# [REQUIREMENT 1]
From the David Nichtern profile, list every artist it names as someone he has worked with.
# [REQUIREMENT 2]
Please carry the David Nichtern profile further from its last sentence.

# [PROVIDED PASSAGE]
•••

Master Teacher: David Nichtern


In a 2013 YouTube video on taming self-aggression, David Nichtern describes a New York moment in which he was driving “like an asshole.” This type of admission is typical of his ability to present the depth of the Buddhist tradition with a light touch, making it accessible and relevant. Nichtern is a senior meditation teacher in the Shambhala Buddhist lineage of Chögyam Trungpa Rinpoche and Sakyong Mipham Rinpoche. He has been the Director of Karme Choling Meditation Center in Vermont and Director of Expansion for Shambhala Training International.

An Emmy winning composer, guitarist and producer, he wrote the classic song Midnight at the Oasis and has worked with a diverse range of artists including Maria Muldaur, Paul Simon, Stevie Wonder, Jerry Garcia, and others. His book “Awakening From The Daydream: Reimagining The Buddha's Wheel of Life” was released last October.

Devoted student Dr. Jude Theriot said, “I’ve been Skyping with David once a month for almost three years now, and while we’ve changed course many times along the way, keeping pace with changing interests and life circumstances, the overall trajectory has been in the direction of a steady deepening of my practice. As a medical doctor, I often find myself in emotionally challenging situations, and I’m grateful for David’s constant presence in my life, his encouragement and support.”

Kathleen Kraft: What does your practice look like every day?

David Nichtern: Because I have a very creative lifestyle and travel and teach extensively around the world, I actually do not have a regulated daily schedule for practice, even though I highly recommend that approach to my students!

So here’s what my personal practice looks like: I am currently working on a particular Shambhala meditation practice which is part of a much longer curriculum I’ve been working on for many years. This practice requires 150-175 sessions per year. Each session takes 1 – 1.5 hours.

In addition, I am leading workshops most weekends and many evenings as well. During these workshops there can be anywhere from ½ hour to 3 hours of practice integrated so I think that would account for at least another 50-75 sessions of mostly mindfulness style meditation. I also regularly do short sessions of mindfulness style meditation. Finally, there are practices that we do such as tonglen and awareness practices that are completely integrated into everyday life, including mealtimes, working, and even sleeping.

I also actively practice Taiji and qigong, probably 3-4 times per week as I can schedule it in – more some weeks, maybe less when I am traveling. This is a fantastic practice – probably in another life it would be my main practice.

•••

# [Collected data entries]

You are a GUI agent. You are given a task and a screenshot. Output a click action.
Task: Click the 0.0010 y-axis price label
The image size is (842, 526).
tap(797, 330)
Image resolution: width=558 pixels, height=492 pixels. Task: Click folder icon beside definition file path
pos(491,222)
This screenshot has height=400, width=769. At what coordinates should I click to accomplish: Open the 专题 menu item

•••

# [EXERCISE RESULT 1]
Maria Muldaur, Paul Simon, Stevie Wonder, Jerry Garcia

# [EXERCISE RESULT 2]
KK: What are the most important qualities of the student/teacher relationship?

DN: In my tradition (Buddhism), we encourage the students to be intelligent and discerning. Students should feel free to ask any questions about the practice and study that are relevant for them. For me, teaching is a very open ended relationship. Respect is important but has to be earned and there is no element of blind faith or simple minded devotion. In Buddhism the teacher is not on a rescue mission and the student does not need to be “saved”. There is a role for devotion and respect, but these must be earned.

Buddhism is a non-theistic discipline. Nothing is taken for granted, so there is a wonderful play in the teacher student relationship. There can be sympathy, kindness, appreciation, love and support but there is also a sense of edge and sharpness. At more advanced levels a certain depth of confidence in the relationship can evolve, but if we leap into that kind of devotion too quickly it can be dangerous for both the teacher and the student. In modern terms we would say the relationship should not become co-dependent or symbiotic.

KK: Which sutra is guiding you and why?

DN: Well if we’re talking about sutras, I would say the heart sutra (prajnaparamita) is extremely seminal and important for me. Emptiness is probably the most widely misunderstood concept in Buddhism. Another translation of emptiness would be vastness, potentiality, great expanse, rather than a nihilistic void. In Buddhism we do emphasize what things are not sometimes, because it is essentially a “de-constructive” discipline in which we dismantle our projections, expectations, and delusions, rather than building up another layer of wishful thinking. The heart sutra is extremely powerful in this regard.

For me, the Shambhala teachings brought forward by my teacher Chogyam Trungpa Rinpoche are probably of equal if not even greater importance. Bringing the dharma into the arena of everyday life and society, restoring confidence and dignity to individuals and our social and political institutions seems like a very important focal point for us dharma students these days.

KK: Who has been a major influence on your life, your work?

DN: In the dharma world Chogyam Trungpa Rinpoche and his son Sakyong Mipham Rinpoche have been my major teachers and lineage, surrounded by some of the great Tibetan masters of the last and present century, including

Dilgo Khyentse Rinpoche, Karmapa XVI, and some of the other wonderful next generation teachers like Dzongsar Khyentse Rinpoche, Dzigar Kontrul Rinpoche and Tenzin Wangyal Rinpoche.

I have also been studying with Taoist Qigong/Taiji Master Sifu Sat Hon, who has had a tremendous influence on my practice and approach to living. If I weren’t a Buddhist I would definitely be a Taoist and as it as I’m probably some of both.